Passage given
* * * * * * *

[Biopython-dev] PhyloXML read/parse functions and handles

Sun May 10 05:22:46 UTC 2009

On Sat, May 9, 2009 at 6:06 AM, Peter <biopython at maubp.freeserve.co.uk>wrote:

> Hi Eric,
>
> Are you happy to have feedback on your PhyloXML code in public?

Sure am! I was just getting around to drafting up some questions for
biopython-dev, but I'm glad to receive some preemptive advice.

I just had a look at the stub in Bio/PhyloXML/__init__.py and
> Bio/PhyloXML/Parser.py on your github branch,
> http://github.com/etal/biopython/tree/phyloxml
>
> The convention we are following in Biopython for parsing functions is
> as follows:
> read(handle, ...) - returns a single object (e.g. a tree in your case)
> parse(handle, ...) - returns an iterator (e.g. returning multiple trees)
>
>
I noticed that; I'll change the Bio.PhyloXML.Parser.parse() stub to read()
and have it behave as expected.

The function currently allows either filenames or file handles as the source
because ElementTree.iterparse() also accepts either object as a source. The
read() function could "assert not isinstance(infile, str)", I guess...

The existing Java implementation in Forester/ATV has even more magic,
automatically performing Zip extraction if the given filename ends with
'.zip'. Since this looks like it will be a pretty common use case, at least
for big files, I thought it would be nice to also offer a wrapper function
that takes a filename and does the Right Thing -- that's what
__init__.read() does currently. Is there a precedent for this in Biopython?
The name should probably be something different; in the pdbtidy branch I
used load(), to match the Pickle module, since the wrapper function does
more than just parse or read a file.

So how about:

from Bio import PhyloXML
handle = open('somefile', 'r') # file-like object from any source
tree = PhyloXML.read(handle)

Equivalent to:

from Bio import PhyloXML
tree = PhyloXML.load('somefile') # DTRT for xml, zip, gz, ...?

* * * * * * *

Written exercise 1
Copy the rows verbatim, from the first row through the line containing "Action: (x=68, y=66)", with both of these included.
The mailing-list post and the rows are unrelated pieces of material.

Pointing records for text and elements
* * * * * * *

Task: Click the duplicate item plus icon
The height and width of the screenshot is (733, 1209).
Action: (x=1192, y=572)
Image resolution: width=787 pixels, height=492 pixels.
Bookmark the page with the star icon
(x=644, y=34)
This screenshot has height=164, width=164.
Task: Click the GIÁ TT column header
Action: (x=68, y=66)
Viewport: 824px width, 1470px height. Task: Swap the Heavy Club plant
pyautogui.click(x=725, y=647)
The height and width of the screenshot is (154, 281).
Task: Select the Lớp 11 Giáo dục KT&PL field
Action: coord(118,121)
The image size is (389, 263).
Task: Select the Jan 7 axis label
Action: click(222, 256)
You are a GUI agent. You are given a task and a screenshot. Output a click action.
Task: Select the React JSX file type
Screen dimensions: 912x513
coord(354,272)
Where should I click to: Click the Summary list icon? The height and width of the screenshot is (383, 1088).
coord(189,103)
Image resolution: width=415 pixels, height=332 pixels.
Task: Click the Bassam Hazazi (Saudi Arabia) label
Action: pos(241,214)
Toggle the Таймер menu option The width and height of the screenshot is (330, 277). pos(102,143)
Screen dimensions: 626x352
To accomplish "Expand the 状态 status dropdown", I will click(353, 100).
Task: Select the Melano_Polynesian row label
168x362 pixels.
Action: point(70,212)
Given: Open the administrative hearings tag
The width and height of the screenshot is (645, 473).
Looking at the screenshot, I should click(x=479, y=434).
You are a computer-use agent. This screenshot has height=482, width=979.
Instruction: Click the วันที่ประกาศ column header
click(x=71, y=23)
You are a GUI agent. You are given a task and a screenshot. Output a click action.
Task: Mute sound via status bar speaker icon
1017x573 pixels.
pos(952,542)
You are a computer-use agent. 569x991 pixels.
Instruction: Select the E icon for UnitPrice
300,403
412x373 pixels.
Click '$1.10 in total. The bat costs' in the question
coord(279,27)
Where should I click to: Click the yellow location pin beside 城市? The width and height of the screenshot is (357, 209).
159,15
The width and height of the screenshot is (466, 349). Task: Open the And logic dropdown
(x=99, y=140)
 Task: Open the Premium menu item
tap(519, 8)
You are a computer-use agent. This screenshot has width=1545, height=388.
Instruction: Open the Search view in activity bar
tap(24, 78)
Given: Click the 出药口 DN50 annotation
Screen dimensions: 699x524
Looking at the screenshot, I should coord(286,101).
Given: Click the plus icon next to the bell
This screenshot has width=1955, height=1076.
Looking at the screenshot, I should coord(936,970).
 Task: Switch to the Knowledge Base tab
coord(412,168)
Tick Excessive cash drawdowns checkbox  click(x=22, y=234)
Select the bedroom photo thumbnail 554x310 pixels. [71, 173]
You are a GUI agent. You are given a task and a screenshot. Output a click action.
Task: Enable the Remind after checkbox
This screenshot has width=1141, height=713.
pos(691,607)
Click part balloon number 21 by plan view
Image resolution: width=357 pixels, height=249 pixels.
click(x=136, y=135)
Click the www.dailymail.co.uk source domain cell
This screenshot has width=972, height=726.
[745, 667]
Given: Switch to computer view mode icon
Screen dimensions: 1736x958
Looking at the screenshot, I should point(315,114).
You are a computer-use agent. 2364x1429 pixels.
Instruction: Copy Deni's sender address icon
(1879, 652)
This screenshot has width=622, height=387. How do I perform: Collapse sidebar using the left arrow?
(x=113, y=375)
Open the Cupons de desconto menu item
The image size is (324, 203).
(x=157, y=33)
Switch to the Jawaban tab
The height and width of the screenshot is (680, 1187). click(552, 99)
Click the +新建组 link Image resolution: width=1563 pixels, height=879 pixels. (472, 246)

* * * * * * *

Written exercise 2
Proceed with the mailing-list post on the PhyloXML read and parse functions from the point at which it stops.

Written response 1
Task: Click the duplicate item plus icon
The height and width of the screenshot is (733, 1209).
Action: (x=1192, y=572)
Image resolution: width=787 pixels, height=492 pixels.
Bookmark the page with the star icon
(x=644, y=34)
This screenshot has height=164, width=164.
Task: Click the GIÁ TT column header
Action: (x=68, y=66)

Written response 2
Or, to be explicit, offer a read_zip or load_zip function. I'd leave well
enough alone, but the incantation to extract a character stream from a
single zipped file is kind of unintuitive, and one of the three example
files on phyloxml.org is already zipped. (I should really ask Christian
Zmasek about this to see if that's a real convention or not.)

P.S. Finally, a more general note about a possible "Bio.TreeIO"
> module. For simple Newick trees, a single file can contain one or more
> trees (e.g. from bootstrapping).  A tree can be split over multiple
> lines (but may be one long line), but multiple trees can be split up
> because they should all have a semicolon terminator.  For Nexus files,
> I'm not sure off hand if there can be more than one tree.  If you are
> going to use the Tree objects from Bio.Nexus, then we could provide a
> "Bio.TreeIO" module with read/parse/write methods coping with
> "newick", "nexus", "phyloxml" formats, all using the same tree
> objects.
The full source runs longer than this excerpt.